(Stored data)
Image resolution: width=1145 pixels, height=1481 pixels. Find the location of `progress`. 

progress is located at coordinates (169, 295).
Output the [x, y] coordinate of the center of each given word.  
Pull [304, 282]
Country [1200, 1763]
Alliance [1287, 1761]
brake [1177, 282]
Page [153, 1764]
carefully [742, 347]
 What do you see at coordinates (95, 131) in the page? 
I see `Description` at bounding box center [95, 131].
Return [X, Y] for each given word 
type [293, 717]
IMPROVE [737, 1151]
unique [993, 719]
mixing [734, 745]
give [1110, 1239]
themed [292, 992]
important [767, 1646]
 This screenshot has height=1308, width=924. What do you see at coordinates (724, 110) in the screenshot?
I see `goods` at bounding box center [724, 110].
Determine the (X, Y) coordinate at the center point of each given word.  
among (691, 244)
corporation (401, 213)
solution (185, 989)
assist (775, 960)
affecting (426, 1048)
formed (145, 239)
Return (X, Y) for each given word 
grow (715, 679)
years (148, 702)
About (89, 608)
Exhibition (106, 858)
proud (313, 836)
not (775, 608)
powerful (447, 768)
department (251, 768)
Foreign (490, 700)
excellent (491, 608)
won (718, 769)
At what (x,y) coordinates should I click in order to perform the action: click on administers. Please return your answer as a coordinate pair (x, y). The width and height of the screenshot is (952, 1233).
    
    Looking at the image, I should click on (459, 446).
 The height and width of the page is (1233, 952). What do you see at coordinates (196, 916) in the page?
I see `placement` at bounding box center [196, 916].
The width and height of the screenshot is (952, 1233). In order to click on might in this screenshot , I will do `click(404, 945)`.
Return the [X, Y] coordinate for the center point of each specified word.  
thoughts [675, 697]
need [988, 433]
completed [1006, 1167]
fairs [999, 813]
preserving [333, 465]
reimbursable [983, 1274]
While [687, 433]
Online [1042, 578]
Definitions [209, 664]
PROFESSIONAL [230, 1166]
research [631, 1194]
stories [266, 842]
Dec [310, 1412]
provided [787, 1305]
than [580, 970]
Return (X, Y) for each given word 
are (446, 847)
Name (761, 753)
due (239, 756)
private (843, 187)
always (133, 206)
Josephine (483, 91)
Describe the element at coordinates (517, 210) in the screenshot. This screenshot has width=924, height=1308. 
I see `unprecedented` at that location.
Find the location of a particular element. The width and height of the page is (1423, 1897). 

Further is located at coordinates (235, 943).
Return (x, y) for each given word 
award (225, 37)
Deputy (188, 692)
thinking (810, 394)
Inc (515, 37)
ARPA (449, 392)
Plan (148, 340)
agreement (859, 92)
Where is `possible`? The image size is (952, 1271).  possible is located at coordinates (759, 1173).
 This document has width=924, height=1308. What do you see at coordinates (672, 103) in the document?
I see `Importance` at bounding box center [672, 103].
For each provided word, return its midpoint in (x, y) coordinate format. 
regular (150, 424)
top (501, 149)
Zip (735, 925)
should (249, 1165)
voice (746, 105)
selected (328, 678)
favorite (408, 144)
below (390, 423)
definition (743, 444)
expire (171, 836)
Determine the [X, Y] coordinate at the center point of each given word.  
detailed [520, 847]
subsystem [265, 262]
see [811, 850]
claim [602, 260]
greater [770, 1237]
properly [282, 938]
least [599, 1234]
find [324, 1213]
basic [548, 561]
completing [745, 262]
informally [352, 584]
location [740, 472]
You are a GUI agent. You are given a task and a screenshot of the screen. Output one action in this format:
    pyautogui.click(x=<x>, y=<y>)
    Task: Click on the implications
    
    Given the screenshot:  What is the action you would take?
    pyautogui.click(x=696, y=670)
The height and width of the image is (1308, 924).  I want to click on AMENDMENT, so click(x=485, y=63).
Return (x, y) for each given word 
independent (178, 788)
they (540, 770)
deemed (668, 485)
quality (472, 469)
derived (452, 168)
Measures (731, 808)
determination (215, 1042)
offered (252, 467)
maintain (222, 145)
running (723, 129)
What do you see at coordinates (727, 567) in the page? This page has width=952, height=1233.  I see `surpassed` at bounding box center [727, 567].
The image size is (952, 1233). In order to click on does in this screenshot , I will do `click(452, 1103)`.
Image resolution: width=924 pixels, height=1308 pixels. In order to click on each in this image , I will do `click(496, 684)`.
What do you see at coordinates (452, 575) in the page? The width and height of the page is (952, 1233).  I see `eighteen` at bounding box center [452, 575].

**Exercise brief**
In the part of the listing that opens with the line containing "affecting (426, 1048)" and closes with the line containing "won (718, 769)", switch "Return" to "Output". Give only those lines, with everything else unchanged.

**Reply**
affecting (426, 1048)
formed (145, 239)
Output (X, Y) for each given word 
grow (715, 679)
years (148, 702)
About (89, 608)
Exhibition (106, 858)
proud (313, 836)
not (775, 608)
powerful (447, 768)
department (251, 768)
Foreign (490, 700)
excellent (491, 608)
won (718, 769)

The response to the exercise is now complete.